After elution from the gels, the selected 103-nt ssRNAs were reverse transcribed (Invitrogen) with a 5′-phosphorylated 18-nt primer (pGAC TGA GGA GTT CGT CTG) for 1 h at 42°C. After buffer exchange with Bio-spin column (Bio-Rad), the cDNA products were PCR amplified with Taq polymerase for 15 cycles (temperature cycle: 94°C, 1 min; 55°C, 1 min; 72°C, 1 min) in the presence of 100 pmol each of two primers: 5′-pGAC TGA GGA GTT CGT CTG-3′ and 5′-biotin-AAT GTG TTG CCA TTC TGA-3′. The PCR products were extracted with phenol/CHCl₃, ethanol precipitated, and blunted with T4 DNA polymerase (LifeTechnologies, Grand Island, NY).
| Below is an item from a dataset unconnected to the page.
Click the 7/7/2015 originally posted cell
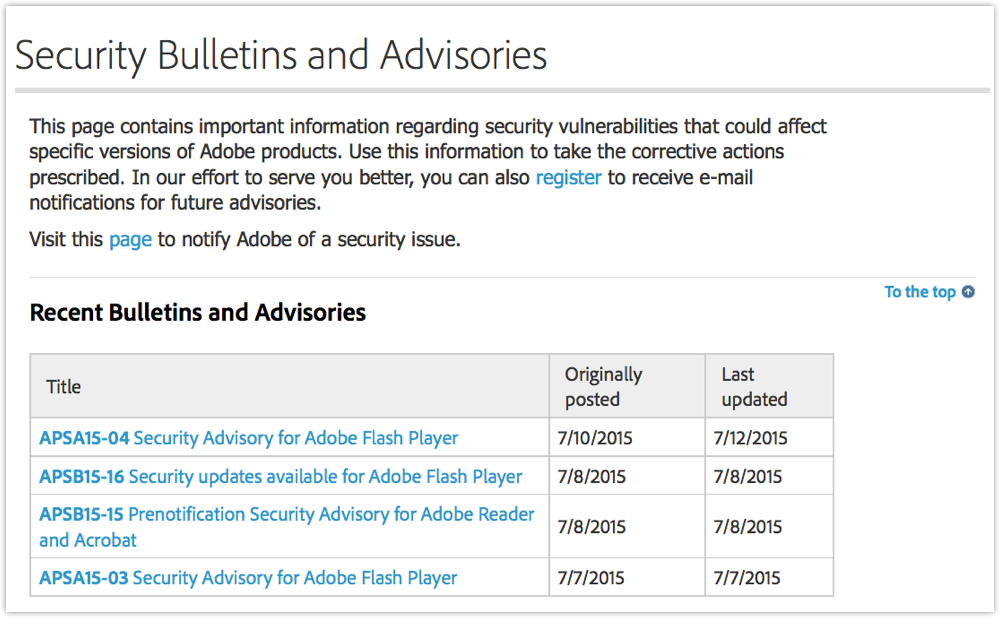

The blunt-ended PCR products were immobilized on magnetic beads with streptavidin (Dynal, Great Neck, NY) in the presence of 80 μM binding buffer [1 M NaCl/10 mM Tris⋅HCl (pH7.5)/1 mM EDTA], rinsed with two 80-μl volumes of the binding buffer, and eluted with a 70-μl volume of 0.15 N NaOH to recover the nonbiotinylated ssDNA. The recovered solution was then ion-exchanged with a spin column (Bio-Spin P-30 Column, Bio-Rad).

After quantifying the nonbiotinylated ssDNA with 5′-phosphate by measuring the absorbance at 260 nm, 1 μM nonbiotinylated ssDNA with 5′-phosphate was mixed with 2 μM 24-nt splint DNA (5′-AAC TCC TCA GTC AAT GTG TTG CCA-3′) in the presence of 10 mM Tris⋅HCl (pH 7.5) and 10 mM MgCl₂, annealed with a thermal cycler (rate: 1°C/min) from 90°C to 25°C, and incubated with 0.3 units of T4 DNA ligase, 0.1 mM DTT, and 10 mM ATP at 25°C for 12 h in a final total reaction volume of 15 μl. The circular ssDNA, unreacted ssDNA, and splint ssDNA were ethanol-precipitated and used as templates to begin the next round of in vitro selection without purification. The RCT reaction for next round was done under the conditions described above.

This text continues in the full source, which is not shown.